Elle est en face de moi, étrange figure, sa peau parcheminée, coupée de mille rides, ses joues creuses, sa large bouche édentée, ses yeux éteints qui parfois s'allume d'un éclat qui me semble rouge. Elle m'inspire répulsion et peur.

Arrivant au sommet de la colline ou se dresse la  maen kelt se dessine dans la nuée les toits de Pluvigner. La vieille qui semble dormir se met à crier:

"STOP, laisse moi descendre et reprend moi de l'autre coté de ce village à la maengizellereh ( la pierre sculptée)." a peine sa phrase finie qu'elle saute de la charrette et part en courant dans la lande. Nous n'en revenons pas elle qui se traînait tout à l'heure.
 

 

Arrivé à la maengizellereh,  qui n'est autre qu'un menhir couvert d'ogham, la vieille est là qui nous attend elle est redevenue la petite vieille voutée, elle remonte avec grande peine dans la charrette. Bailch reprend le galop, elle est en sueur malgré la pluie qui ne cesse.

Enfin, au tournant de la route, nous apercevons le clocher de Camors et sur le coté de la charrette les murs du cimetière. La vieille pousse une exclamation de joie:

"C'est ici, que je m'arrête. Ulfin aide moi à monter les marches de ce cimetière. Il y pousse de l'herbe et les tombes n'y sont pas guère pressées. Je me charge de détruire cette verdure et de remuer cette terre. Quand ma besogne sera terminée, les tombes seront tellement nombreuses qu'on ne trouvera plus un coin où ensevelir les cadavres. Je suis la PESTE Ulfin."

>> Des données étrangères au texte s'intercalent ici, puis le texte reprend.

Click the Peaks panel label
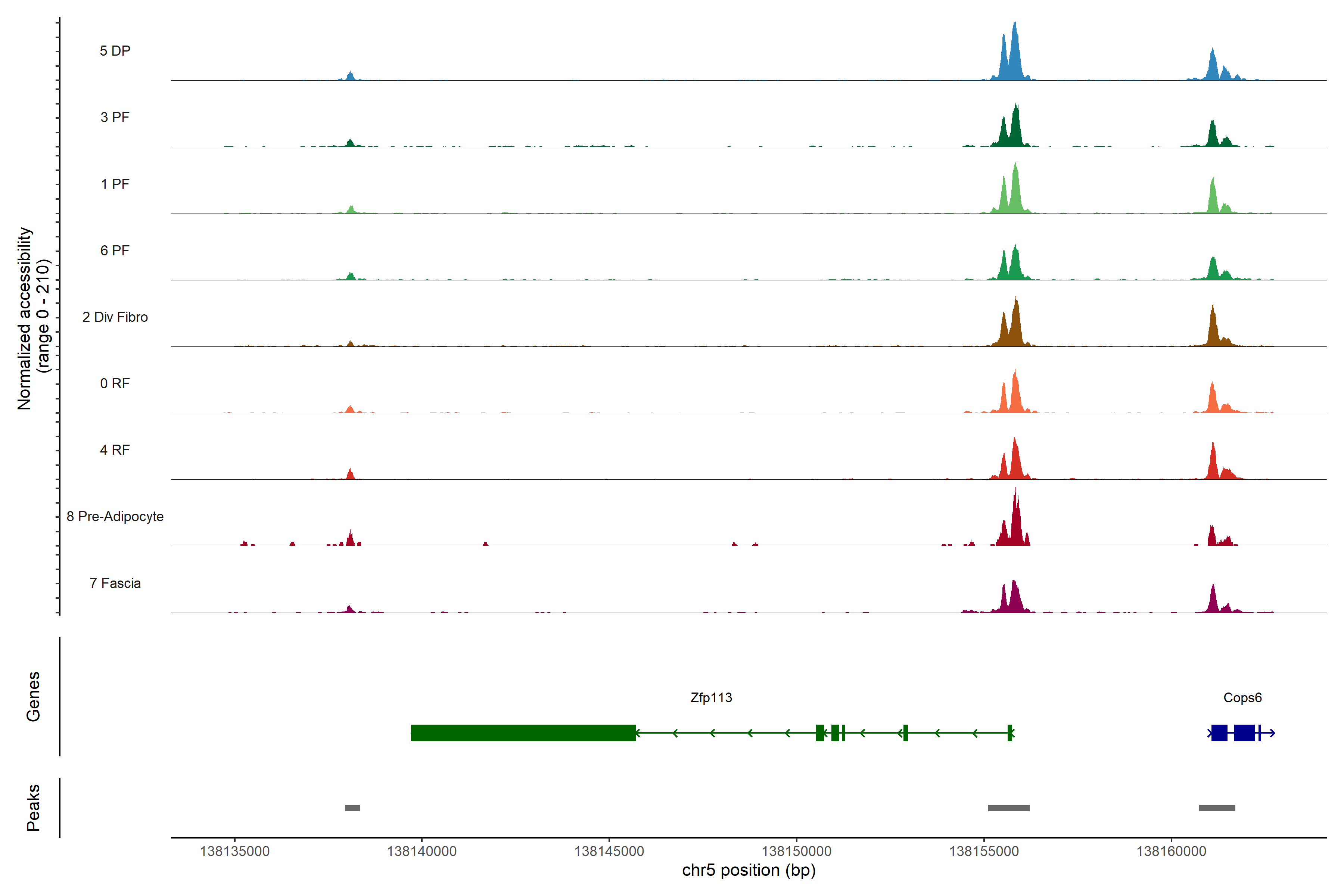The width and height of the screenshot is (1344, 896). 33,807
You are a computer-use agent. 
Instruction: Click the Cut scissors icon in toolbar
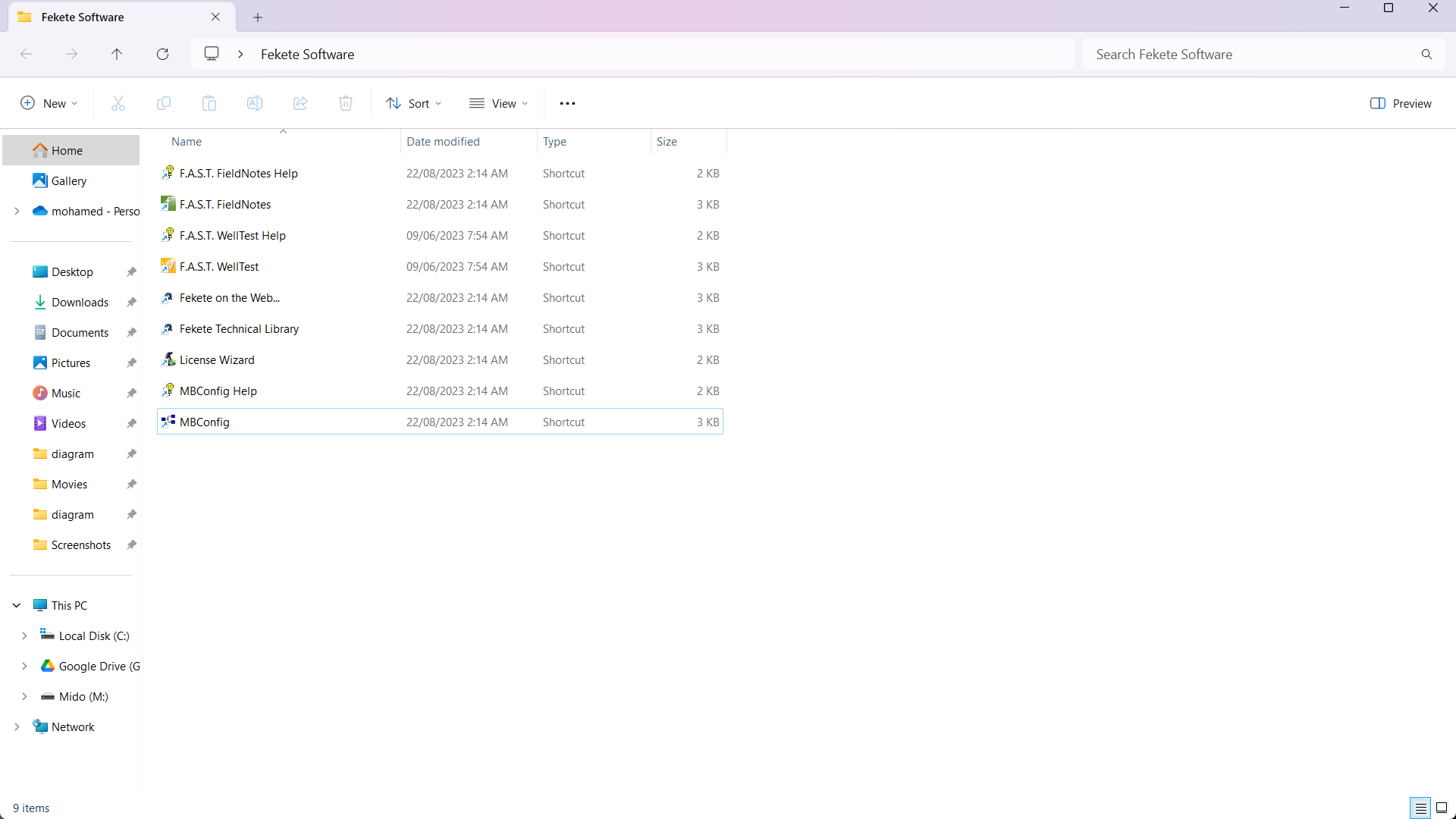pos(118,103)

Une sueur glacée coule dans mon dos, mon sang se glace.

"Sellet mad dohein; Doh en tu ma troein, é tei ol akerh genein.*"

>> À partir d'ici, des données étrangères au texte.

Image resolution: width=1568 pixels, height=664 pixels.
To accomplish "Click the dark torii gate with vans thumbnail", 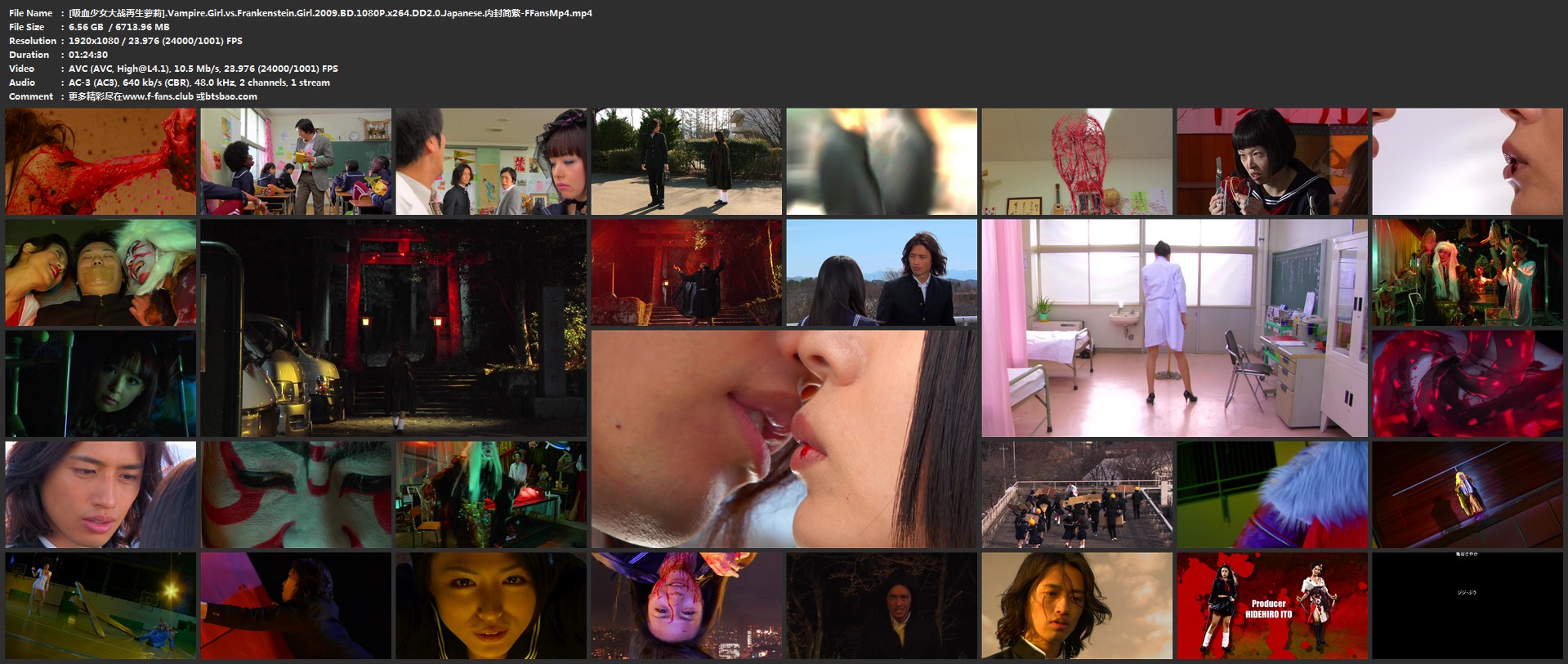I will click(393, 328).
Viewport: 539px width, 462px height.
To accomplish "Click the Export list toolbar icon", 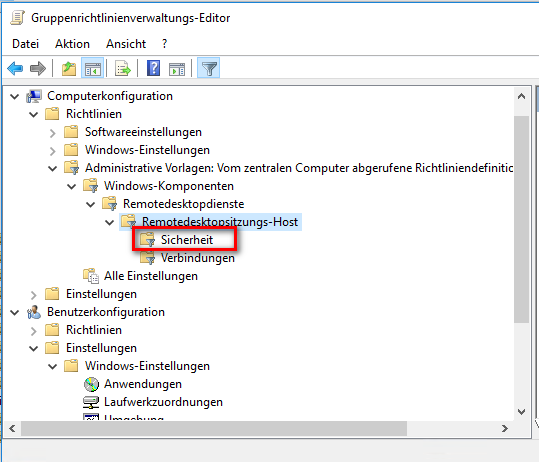I will click(x=123, y=68).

Je la laisse, mon chauffeur est déjà loin, je suis seul avec la peste. Je ne demande pas mon reste, je met le plus de distance possible entre elle et moi. Cette nuit là dans la grange qui me sert d'abris je n'ai pu dormir.

 

Plusieurs jours se sont écoulés depuis ma rencontre avec la peste, j'apprends que la peste à fait des ravages là où ses yeux se sont portés, il y a tant de cadavres que la place commence manquer. Un village fut épargné celui de Pluvigner entre la maen kelt et la maengizellereh, l'une des pierres fut rasée et remplacée par une croix, La Croix de la Peste (Kroéz er vossèn) qui est encore là pour en attester.

*"Regarde-moi bien; De quel côté que je me tournerai, j'emporterai tout avec moi."